If you close your eyes and think back to 1979, a very specific, synthesized sound probably comes to mind. It was the sound of The Buggles’ Video Killed the Radio Star, the song that famously launched MTV and heralded a seismic shift in media consumption.
The song wasn’t just a catchy tune; it was a powerful piece of pop prophecy. It captured the anxiety of an era where a dominant form of creator (the radio artist, who captured the world through audio) was being violently displaced by a new medium (video, which demanded visual sizzle over vocal quality).
Today, standing at the precipice of the Generative AI revolution in academia, I can’t help but feel we are living through that song all over again.
The New “Symphony, Rewritten by Machine”
The Buggles sang a line that has become chillingly relevant to the LLM era:
They took the credit for your second symphony
Rewritten by machine on new technology.
For decades, the “star” of higher education has been the traditional lecturer, the expert who spent a career composing unique, complex knowledge (their symphony) and delivering it from the lectern. Students, the audience, tuned in to this single frequency to receive that knowledge.
AI has broken that frequency.
The generation and synthesis of content, once the hard-won preserve of the professor, is now instantly accessible, personalized, and “rewritten by machine.” The student who used to wait all week for a specific lecture now gets a tailored summary from ChatGPT in five seconds.
The displacement the radio star felt is precisely what many traditional educators are feeling now: My medium is no longer enough.
The Anxiety of the “Human Touch”
The emotional core of the song is nostalgia, the “(Oh-a-oh!)” cry for an era where things felt more “real,” before they became “glossy” and artificial.
In our field, this is the central tension of AI adoption. If we fully automate feedback, content creation, and mentorship, do we lose the essential human friction that drives deep learning? Can an AI navigate a student through a personal failure? The legitimate fear is that by chasing the undeniable efficiency of AI, we might lose the pedagogy of relationship, the “soul” of the academic experience.
But Remember: Radio Didn’t Actually Die
This is where the analogy offers us its most powerful lesson. The song predicted the end of an era, but history reveals a twist.
Video, in fact, did not “kill” the radio star.
Video changed the landscape entirely. MTV exploded, but radio stars didn’t disappear. They transformed. Radio evolved into talk formats, powerful niche broadcasting, and eventually, the intimacy of the podcast revolution. Radio survived because it doubled down on what video couldn’t: unmatched portability, immediate community connection, and the intense intimacy of a voice speaking directly into your ear.
This is the mandate for modern education.

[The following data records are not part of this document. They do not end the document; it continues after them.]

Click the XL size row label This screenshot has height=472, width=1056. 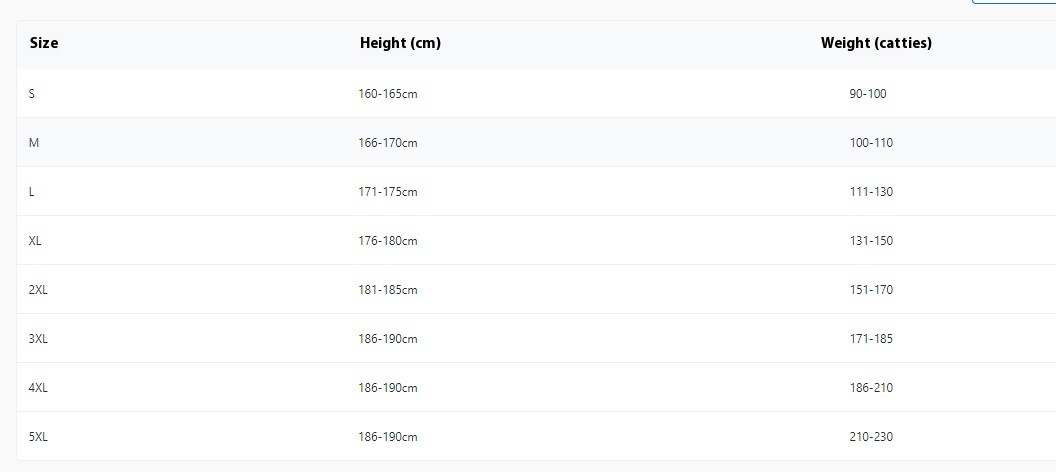pos(35,241)
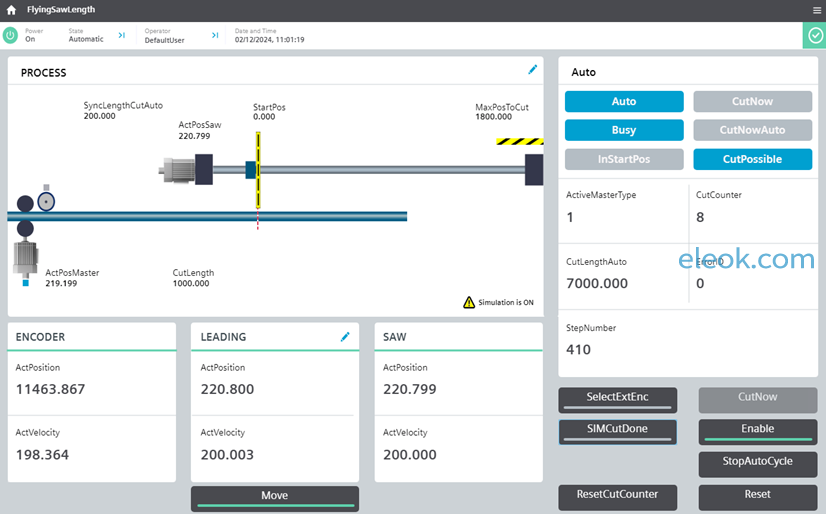Click the ResetCutCounter button
The height and width of the screenshot is (514, 826).
tap(617, 497)
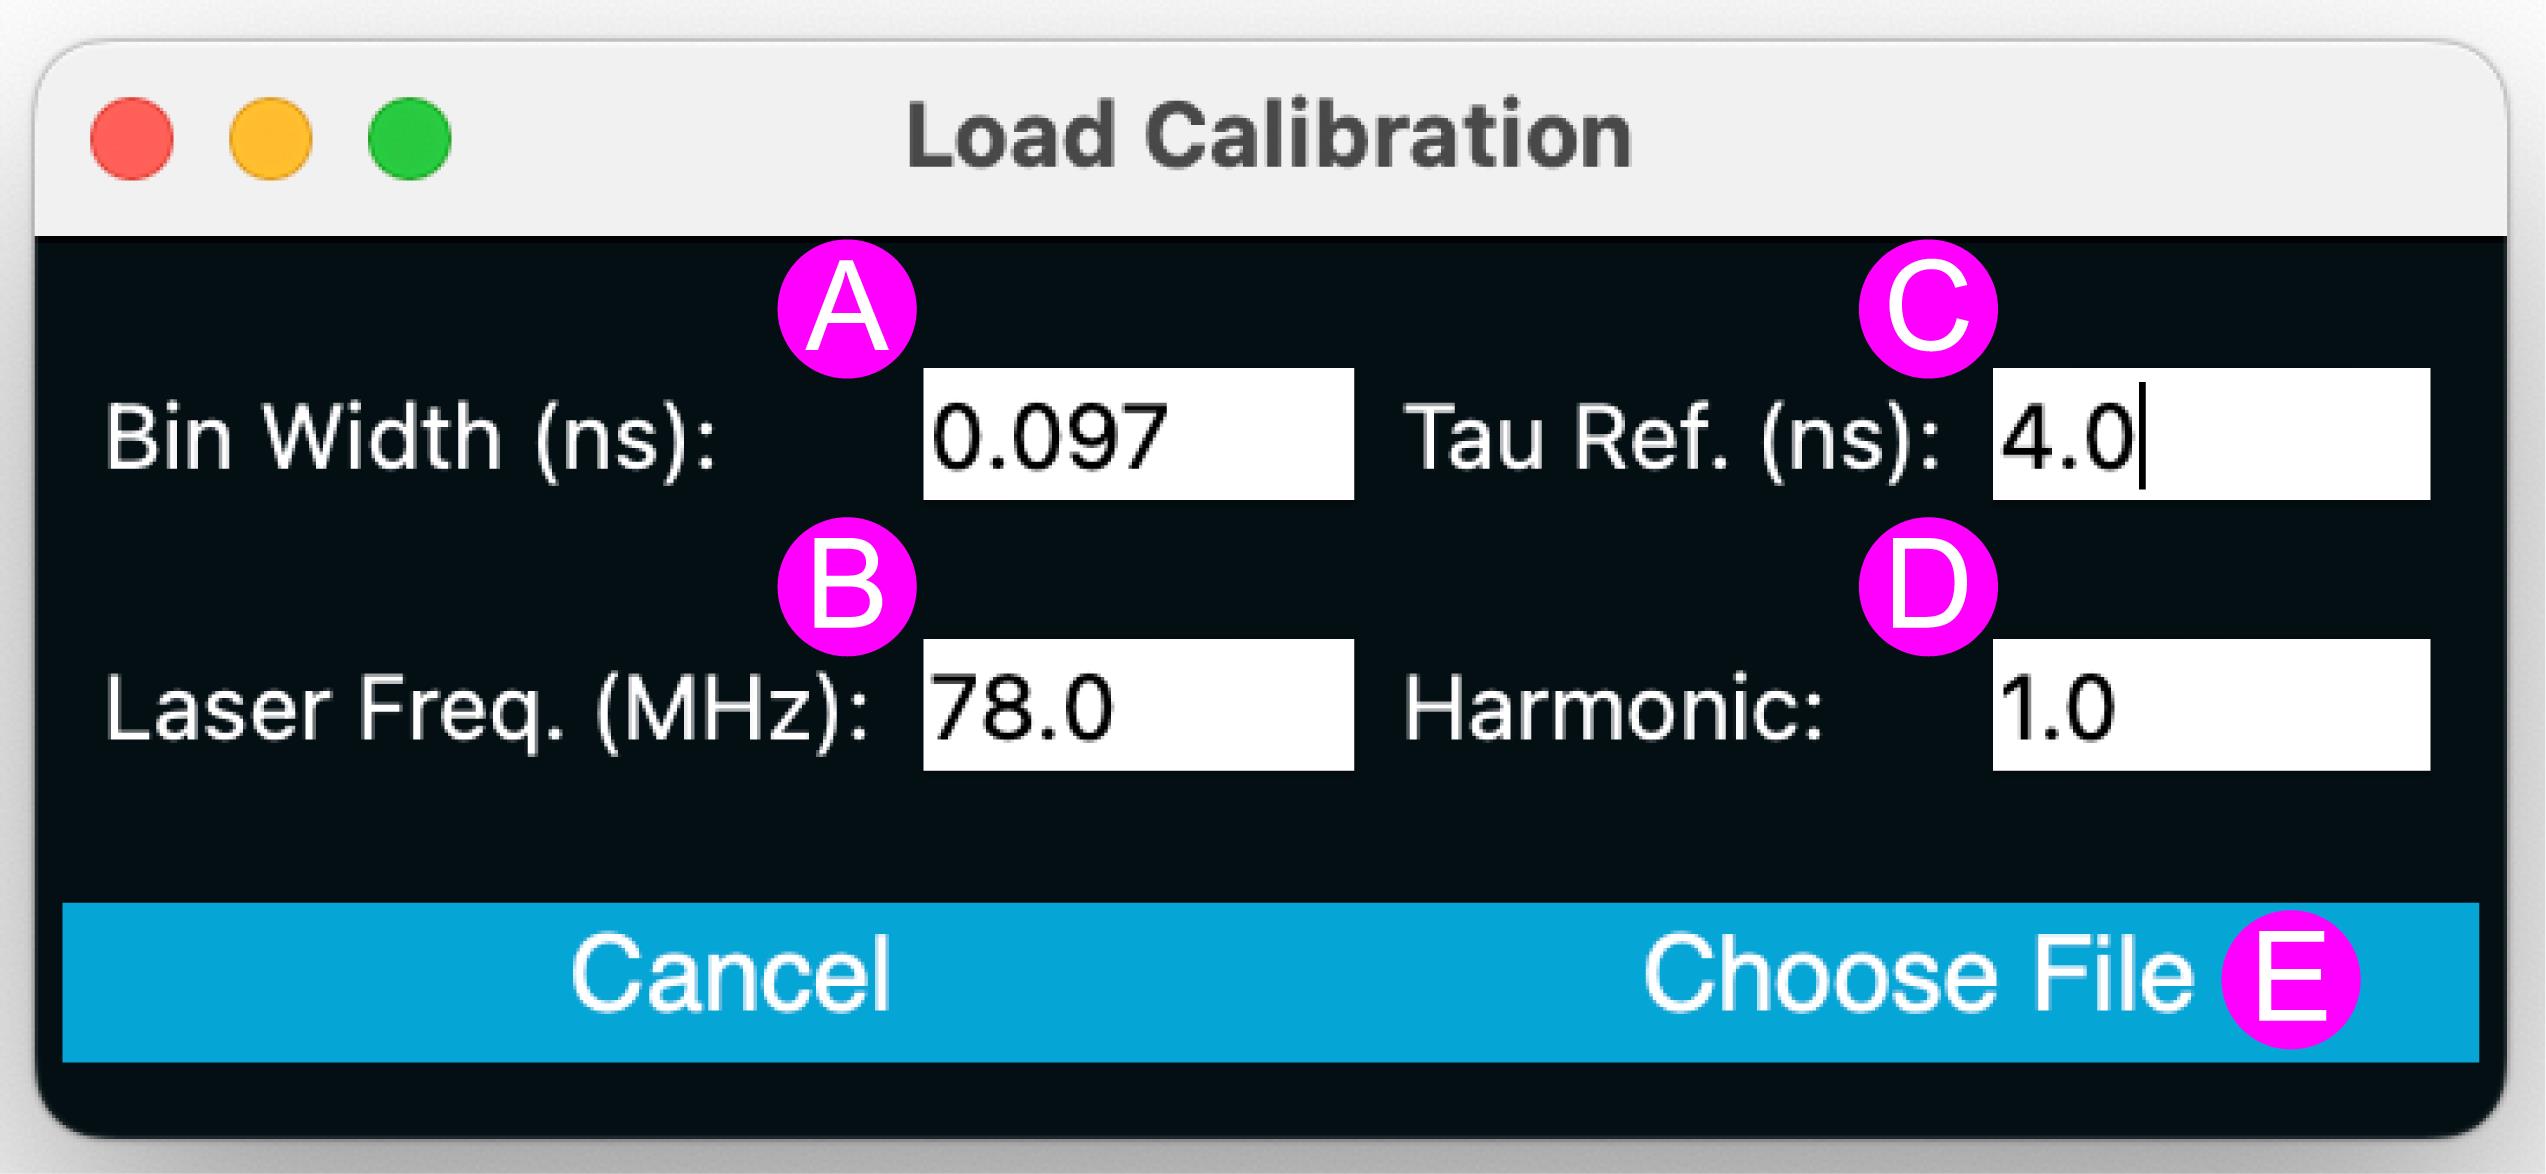The width and height of the screenshot is (2546, 1174).
Task: Cancel the calibration dialog
Action: pyautogui.click(x=730, y=974)
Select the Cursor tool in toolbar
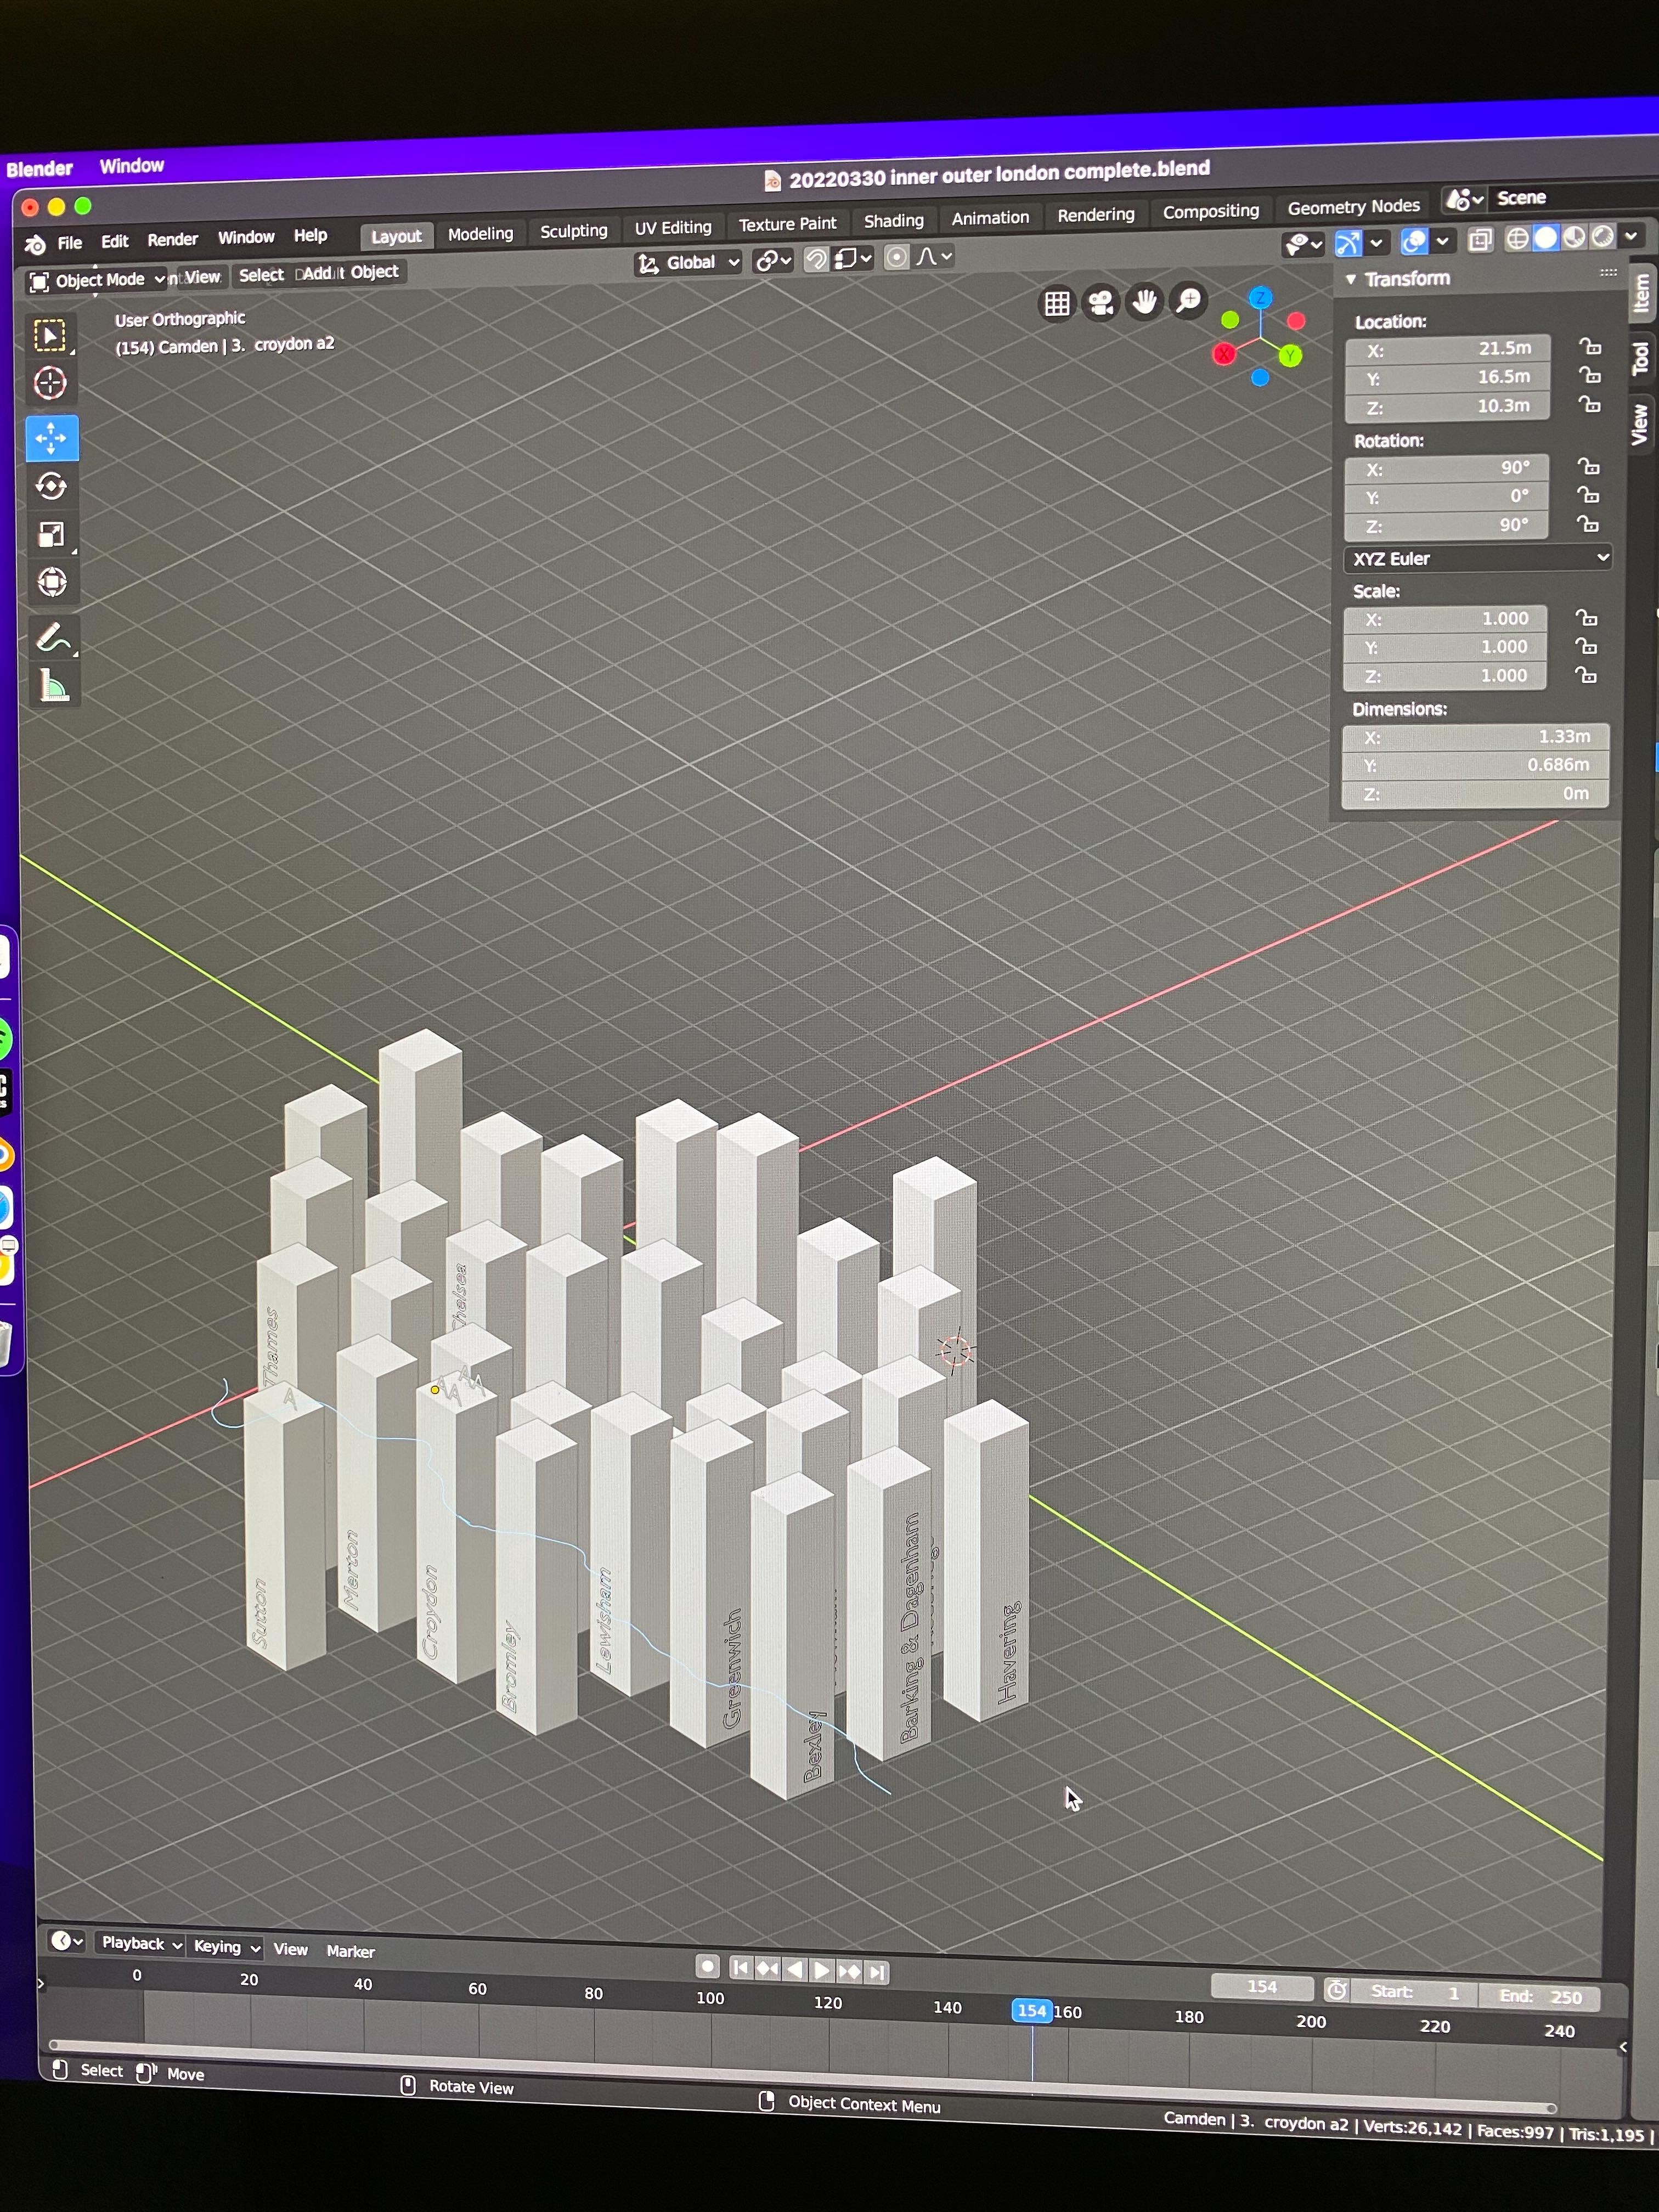The width and height of the screenshot is (1659, 2212). click(50, 384)
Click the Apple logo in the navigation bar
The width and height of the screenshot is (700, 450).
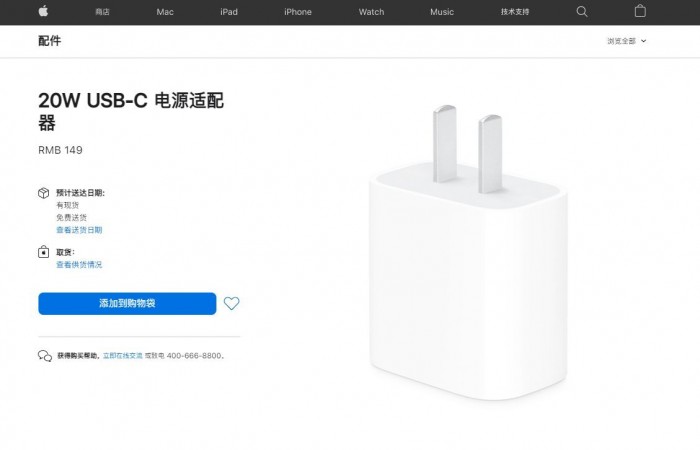[43, 11]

Re-tuning Our Own Frequency
We must stop fighting the medium. We will not “stop AI,” just as the radio stations couldn’t stop MTV. Instead, we must use AI to allow our stars to adapt.
If AI handles the rote delivery of content, the professor can stop being the content-dispenser and start being the context-creator. The future “academic star” is not the “Sage on the Stage” but the dynamic guide, the expert coach, and the facilitator of complex problem-solving.
We must update our programs to prioritize the niche AI cannot fill:
- Intense Mentorship: Moving beyond grading to dynamic coaching.
- Critical Thought: Moving beyond answering questions to formulating the right questions.
- Complexity Management: Guiding students through multifaceted challenges that have no single ‘synthesized’ answer.
The synth music of ’79 might sound dated, but its lesson is evergreen: technology shifts the medium, but the human need for genuine connection, synthesis, and mentorship remains the master track. We just need to re-tune our frequency so it can shine.
I’d love to hear your thoughts. How is your institution managing this cultural and technological shift? Are we seeing the death of an old paradigm, or the birth of a more effective one?